(REQUIREMENT): All lines holding the word "refresh" should be located in the records and copied.

(MATERIAL PROVIDED):
__________

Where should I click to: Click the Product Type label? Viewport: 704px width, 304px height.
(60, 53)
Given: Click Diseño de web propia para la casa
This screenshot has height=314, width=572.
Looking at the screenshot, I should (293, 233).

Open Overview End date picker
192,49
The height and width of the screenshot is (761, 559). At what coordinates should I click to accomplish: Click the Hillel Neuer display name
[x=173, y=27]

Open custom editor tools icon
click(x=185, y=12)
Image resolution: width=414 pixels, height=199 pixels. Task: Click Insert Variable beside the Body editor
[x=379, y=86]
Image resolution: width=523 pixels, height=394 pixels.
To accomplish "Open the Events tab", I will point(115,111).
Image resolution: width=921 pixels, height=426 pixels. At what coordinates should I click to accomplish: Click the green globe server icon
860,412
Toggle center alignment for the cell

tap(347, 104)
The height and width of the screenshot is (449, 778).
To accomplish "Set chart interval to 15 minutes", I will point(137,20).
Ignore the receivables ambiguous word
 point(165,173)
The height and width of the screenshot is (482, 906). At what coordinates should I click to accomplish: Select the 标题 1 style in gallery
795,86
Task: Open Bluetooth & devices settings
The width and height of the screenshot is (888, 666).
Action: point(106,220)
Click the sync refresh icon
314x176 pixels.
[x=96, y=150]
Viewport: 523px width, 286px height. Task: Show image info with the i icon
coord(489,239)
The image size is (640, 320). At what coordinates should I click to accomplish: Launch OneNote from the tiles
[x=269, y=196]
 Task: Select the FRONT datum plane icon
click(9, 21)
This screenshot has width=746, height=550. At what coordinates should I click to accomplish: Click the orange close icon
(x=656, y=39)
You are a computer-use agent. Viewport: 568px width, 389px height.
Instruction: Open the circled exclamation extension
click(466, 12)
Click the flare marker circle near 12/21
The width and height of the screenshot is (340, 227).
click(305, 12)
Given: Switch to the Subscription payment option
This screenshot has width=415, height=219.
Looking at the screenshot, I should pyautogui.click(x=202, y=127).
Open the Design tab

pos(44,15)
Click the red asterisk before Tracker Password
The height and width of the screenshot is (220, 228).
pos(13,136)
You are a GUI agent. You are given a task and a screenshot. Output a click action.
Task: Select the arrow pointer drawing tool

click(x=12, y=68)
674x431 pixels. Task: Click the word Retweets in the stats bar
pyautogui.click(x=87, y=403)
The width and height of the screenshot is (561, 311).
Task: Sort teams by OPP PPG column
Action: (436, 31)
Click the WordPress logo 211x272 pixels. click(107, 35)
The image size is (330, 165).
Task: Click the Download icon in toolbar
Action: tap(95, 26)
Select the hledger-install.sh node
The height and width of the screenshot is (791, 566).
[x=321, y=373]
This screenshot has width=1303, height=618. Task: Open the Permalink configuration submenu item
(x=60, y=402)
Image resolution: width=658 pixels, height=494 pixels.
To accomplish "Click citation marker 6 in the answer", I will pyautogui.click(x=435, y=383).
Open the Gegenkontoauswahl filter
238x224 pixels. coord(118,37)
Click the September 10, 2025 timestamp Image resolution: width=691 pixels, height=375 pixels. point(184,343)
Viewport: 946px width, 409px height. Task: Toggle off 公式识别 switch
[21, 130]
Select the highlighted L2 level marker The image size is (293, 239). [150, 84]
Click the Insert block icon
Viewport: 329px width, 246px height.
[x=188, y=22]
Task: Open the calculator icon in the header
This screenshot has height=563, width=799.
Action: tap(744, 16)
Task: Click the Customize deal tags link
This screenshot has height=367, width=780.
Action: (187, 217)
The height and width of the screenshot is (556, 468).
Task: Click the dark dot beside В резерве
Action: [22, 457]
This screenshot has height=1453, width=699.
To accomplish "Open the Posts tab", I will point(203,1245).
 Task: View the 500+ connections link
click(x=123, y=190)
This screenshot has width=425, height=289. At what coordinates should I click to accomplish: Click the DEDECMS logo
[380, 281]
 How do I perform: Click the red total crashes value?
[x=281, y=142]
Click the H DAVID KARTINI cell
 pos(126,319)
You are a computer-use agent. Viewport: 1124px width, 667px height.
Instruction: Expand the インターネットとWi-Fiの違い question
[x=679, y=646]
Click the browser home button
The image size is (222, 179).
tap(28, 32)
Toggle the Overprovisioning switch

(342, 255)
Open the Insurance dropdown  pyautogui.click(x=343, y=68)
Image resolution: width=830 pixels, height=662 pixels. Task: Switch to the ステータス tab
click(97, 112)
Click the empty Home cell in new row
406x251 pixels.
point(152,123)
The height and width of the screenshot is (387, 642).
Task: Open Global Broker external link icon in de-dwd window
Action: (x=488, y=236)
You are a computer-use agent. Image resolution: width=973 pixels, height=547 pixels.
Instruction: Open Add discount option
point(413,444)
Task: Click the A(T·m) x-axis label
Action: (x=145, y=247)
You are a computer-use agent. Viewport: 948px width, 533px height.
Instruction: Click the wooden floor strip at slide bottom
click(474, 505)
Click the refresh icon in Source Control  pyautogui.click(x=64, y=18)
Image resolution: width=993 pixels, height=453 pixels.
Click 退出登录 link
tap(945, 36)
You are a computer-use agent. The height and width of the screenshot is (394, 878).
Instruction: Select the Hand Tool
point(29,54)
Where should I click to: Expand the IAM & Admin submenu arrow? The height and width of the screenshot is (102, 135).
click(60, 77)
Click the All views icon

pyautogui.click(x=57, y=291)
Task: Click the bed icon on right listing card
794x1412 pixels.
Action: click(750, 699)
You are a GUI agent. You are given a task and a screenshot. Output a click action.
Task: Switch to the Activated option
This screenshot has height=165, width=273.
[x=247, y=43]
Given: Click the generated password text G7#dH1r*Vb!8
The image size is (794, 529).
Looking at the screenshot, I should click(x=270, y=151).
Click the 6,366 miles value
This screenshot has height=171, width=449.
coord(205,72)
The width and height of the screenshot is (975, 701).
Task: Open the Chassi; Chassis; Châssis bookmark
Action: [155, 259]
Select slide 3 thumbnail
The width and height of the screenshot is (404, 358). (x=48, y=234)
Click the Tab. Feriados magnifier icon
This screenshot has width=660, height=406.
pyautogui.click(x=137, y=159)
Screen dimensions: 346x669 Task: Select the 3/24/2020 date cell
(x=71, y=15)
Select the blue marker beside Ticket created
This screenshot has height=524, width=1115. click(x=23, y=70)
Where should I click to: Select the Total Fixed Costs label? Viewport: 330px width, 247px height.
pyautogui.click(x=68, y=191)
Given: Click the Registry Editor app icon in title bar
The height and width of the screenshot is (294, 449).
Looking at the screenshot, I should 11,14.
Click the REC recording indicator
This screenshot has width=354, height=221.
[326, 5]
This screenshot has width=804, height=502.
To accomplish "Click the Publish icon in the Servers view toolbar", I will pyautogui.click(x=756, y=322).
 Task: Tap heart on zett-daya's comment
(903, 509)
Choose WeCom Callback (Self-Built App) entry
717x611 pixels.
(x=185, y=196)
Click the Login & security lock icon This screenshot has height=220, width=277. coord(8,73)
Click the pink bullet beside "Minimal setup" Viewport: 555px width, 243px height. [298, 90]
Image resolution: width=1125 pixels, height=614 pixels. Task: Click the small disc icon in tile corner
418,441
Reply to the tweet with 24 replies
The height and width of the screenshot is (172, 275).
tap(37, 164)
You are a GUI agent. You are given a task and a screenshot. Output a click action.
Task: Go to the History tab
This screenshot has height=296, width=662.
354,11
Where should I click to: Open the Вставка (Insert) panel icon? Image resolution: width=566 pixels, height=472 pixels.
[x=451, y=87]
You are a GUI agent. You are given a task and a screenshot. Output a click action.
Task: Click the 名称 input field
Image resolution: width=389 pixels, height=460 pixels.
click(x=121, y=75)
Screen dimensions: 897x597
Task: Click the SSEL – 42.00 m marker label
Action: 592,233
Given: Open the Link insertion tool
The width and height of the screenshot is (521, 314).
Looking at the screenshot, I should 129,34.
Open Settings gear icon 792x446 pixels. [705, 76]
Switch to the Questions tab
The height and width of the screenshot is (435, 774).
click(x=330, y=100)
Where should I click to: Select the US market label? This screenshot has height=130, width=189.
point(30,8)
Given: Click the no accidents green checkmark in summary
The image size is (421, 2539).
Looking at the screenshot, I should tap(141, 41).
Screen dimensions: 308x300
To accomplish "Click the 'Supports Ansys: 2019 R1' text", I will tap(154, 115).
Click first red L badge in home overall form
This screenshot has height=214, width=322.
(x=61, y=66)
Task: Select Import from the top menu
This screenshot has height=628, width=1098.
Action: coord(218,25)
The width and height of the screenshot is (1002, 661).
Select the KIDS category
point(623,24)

__________

(SOLUTION TO THE PROBLEM):
Click the sync refresh icon
Click the refresh icon in Source Control  pyautogui.click(x=64, y=18)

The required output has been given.